Playing in a band with another guitarist can be heaven or it can be hell. Simply put, the way you play when you're the only guitarist in the band will not always work when another guitarist is added to the mix.
Typical problems that arise are 1) both guitarists end up playing the same or similar parts, making everything sound muddy, or 2) both guitarists try to fill all the space, crowding one another out in the process.
Here are some tips for avoiding these problems.
1. Communicate - Many trainwrecks can be avoided by a simple conversation with the other guitarist(s) before jumping into a tune. Decide up front who will play each part, who will take any solos, who will fill during the verses, etc.
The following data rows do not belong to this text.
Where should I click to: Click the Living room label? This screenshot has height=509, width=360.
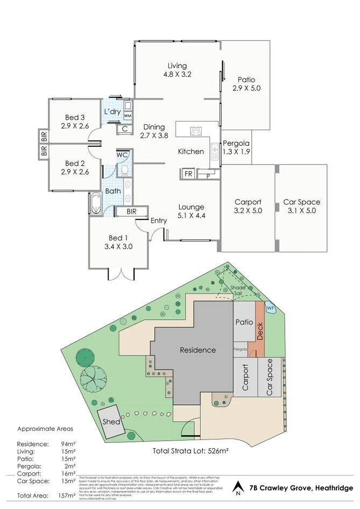pos(177,66)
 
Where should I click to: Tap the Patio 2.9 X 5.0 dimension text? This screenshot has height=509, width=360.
pos(246,88)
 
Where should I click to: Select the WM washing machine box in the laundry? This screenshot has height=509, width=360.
pos(128,116)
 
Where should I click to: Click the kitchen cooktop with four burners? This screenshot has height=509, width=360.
pos(196,131)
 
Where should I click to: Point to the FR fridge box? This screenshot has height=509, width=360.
pos(188,174)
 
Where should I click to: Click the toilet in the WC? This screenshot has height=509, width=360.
pos(123,171)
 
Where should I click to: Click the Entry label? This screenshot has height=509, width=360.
pos(158,221)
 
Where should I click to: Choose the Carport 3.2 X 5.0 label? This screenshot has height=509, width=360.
pos(248,207)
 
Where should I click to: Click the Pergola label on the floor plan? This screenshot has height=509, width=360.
pos(236,144)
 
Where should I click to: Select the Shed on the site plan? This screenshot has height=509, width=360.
pos(111,421)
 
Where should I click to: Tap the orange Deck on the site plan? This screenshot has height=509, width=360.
pos(260,329)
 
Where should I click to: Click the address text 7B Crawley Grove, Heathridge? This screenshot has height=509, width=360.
pos(300,489)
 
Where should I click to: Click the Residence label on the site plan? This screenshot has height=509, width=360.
pos(197,350)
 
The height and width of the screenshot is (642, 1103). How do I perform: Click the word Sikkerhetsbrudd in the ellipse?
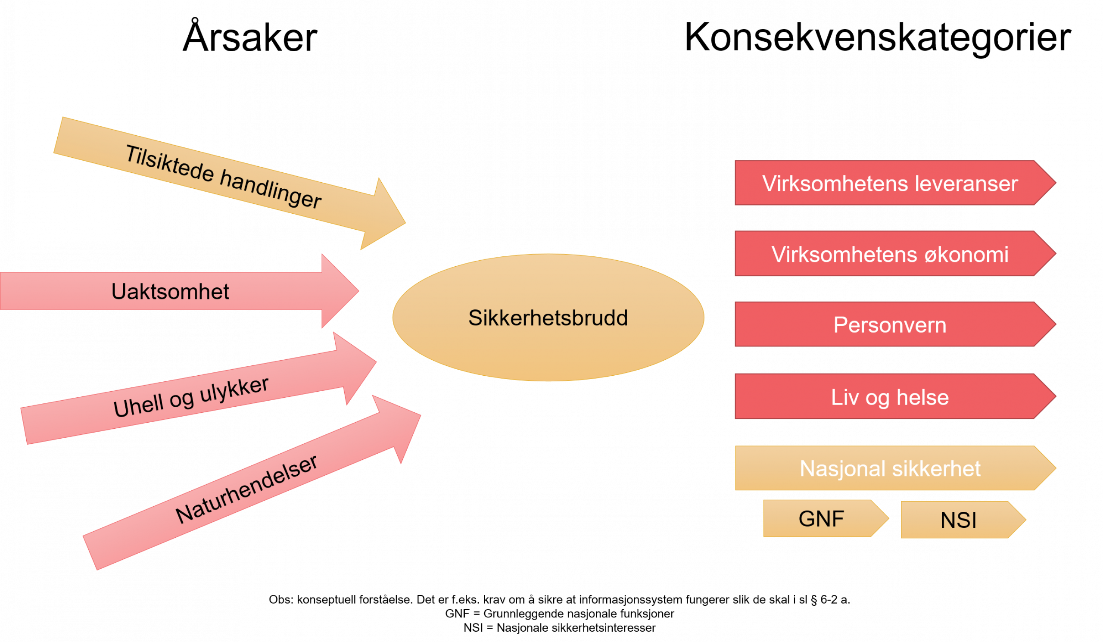click(548, 318)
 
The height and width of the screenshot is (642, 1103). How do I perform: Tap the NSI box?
click(958, 520)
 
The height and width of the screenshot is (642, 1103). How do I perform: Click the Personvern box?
click(889, 325)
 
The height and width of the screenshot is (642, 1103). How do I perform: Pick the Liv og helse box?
click(889, 397)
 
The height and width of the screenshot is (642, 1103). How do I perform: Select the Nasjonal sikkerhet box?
click(889, 469)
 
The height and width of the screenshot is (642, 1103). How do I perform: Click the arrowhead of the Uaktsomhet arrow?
click(339, 290)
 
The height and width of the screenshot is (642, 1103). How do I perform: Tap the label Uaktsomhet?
click(170, 291)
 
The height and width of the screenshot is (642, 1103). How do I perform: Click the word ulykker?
click(234, 389)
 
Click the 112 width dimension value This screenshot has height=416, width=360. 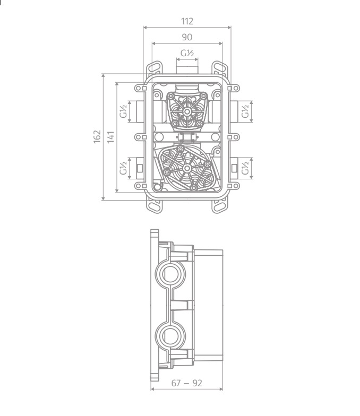coord(187,21)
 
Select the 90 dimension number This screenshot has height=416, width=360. coord(187,37)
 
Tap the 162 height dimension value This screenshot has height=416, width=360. coord(97,137)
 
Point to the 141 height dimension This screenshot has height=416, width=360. coord(110,137)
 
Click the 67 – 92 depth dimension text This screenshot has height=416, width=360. coord(187,383)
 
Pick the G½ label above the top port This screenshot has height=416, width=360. coord(187,53)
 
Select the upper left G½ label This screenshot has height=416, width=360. coord(123,111)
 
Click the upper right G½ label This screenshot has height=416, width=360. coord(245,111)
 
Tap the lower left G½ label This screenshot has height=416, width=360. coord(123,168)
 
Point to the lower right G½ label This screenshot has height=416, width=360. coord(245,168)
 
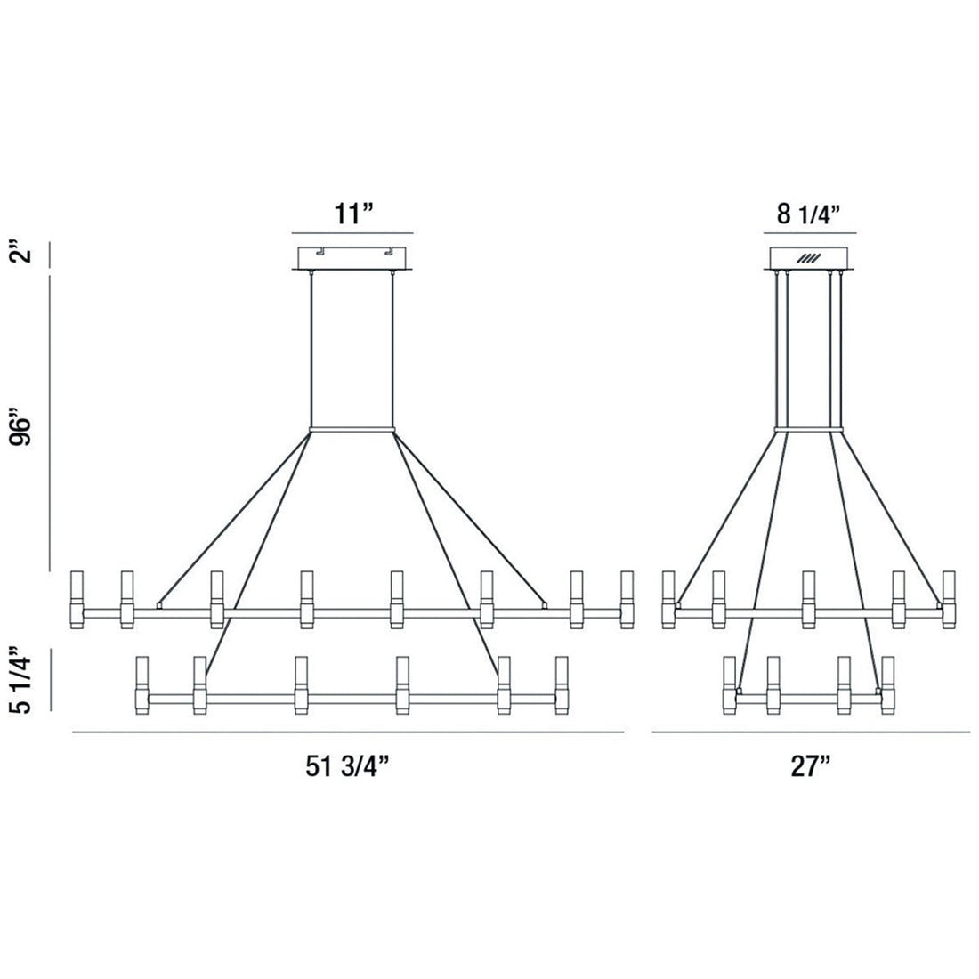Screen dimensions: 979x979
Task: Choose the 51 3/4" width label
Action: (x=347, y=767)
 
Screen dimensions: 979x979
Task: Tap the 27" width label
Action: (x=811, y=767)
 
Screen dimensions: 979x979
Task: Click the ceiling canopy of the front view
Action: (x=353, y=257)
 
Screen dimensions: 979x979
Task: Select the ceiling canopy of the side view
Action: (x=811, y=257)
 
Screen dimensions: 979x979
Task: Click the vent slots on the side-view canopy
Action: (x=809, y=258)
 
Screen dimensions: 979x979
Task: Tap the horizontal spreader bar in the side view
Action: (x=809, y=431)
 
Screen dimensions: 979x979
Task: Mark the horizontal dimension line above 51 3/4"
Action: (x=347, y=732)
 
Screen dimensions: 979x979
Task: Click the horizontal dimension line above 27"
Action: (x=811, y=732)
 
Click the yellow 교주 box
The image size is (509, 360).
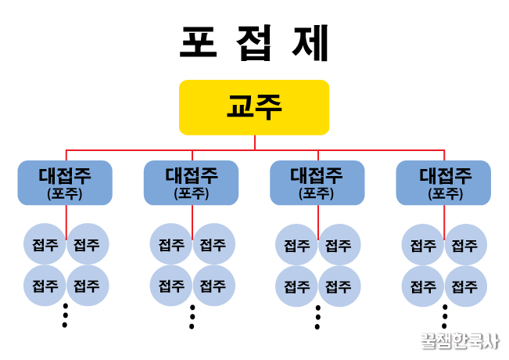coord(254,107)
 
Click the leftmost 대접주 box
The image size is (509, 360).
coord(65,182)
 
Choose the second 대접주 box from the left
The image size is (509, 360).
coord(191,182)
If you have a good idea of what the other guitarist will be doing, you're well on your way to being a great bandmate!
2. Vary your Tone - This is primarily aimed at electric players. If possible, use a different guitar/amp/effects than the other guitarist in the band. Aim for a balance between bright vs dark, wet (heavy delay/reverb/modulation) vs dry, and clean vs dirty. Make adjustments to your gear as needed to complement the tone of your bandmate.
3. Use Different Textures - What do I mean by textures? Arpeggiated parts, power chords, double stops, octaves, bar chords, single note licks, open voiced triads, silence...all are examples of different textures. Mix and match any number of these techniques to create parts that complement what the other guitarist is playing.
4. Play Different Rhythms - If one guitarist is playing a driving eighth note rhythm pattern, you may want to try an accenting part on the 2 and 4 of each bar. Or maybe one guitarist plays a pattern that fills up the first 2 beats of the measure and the other guitarist fills up the end of the measure. The point is that you fill up different places in time with your guitar parts.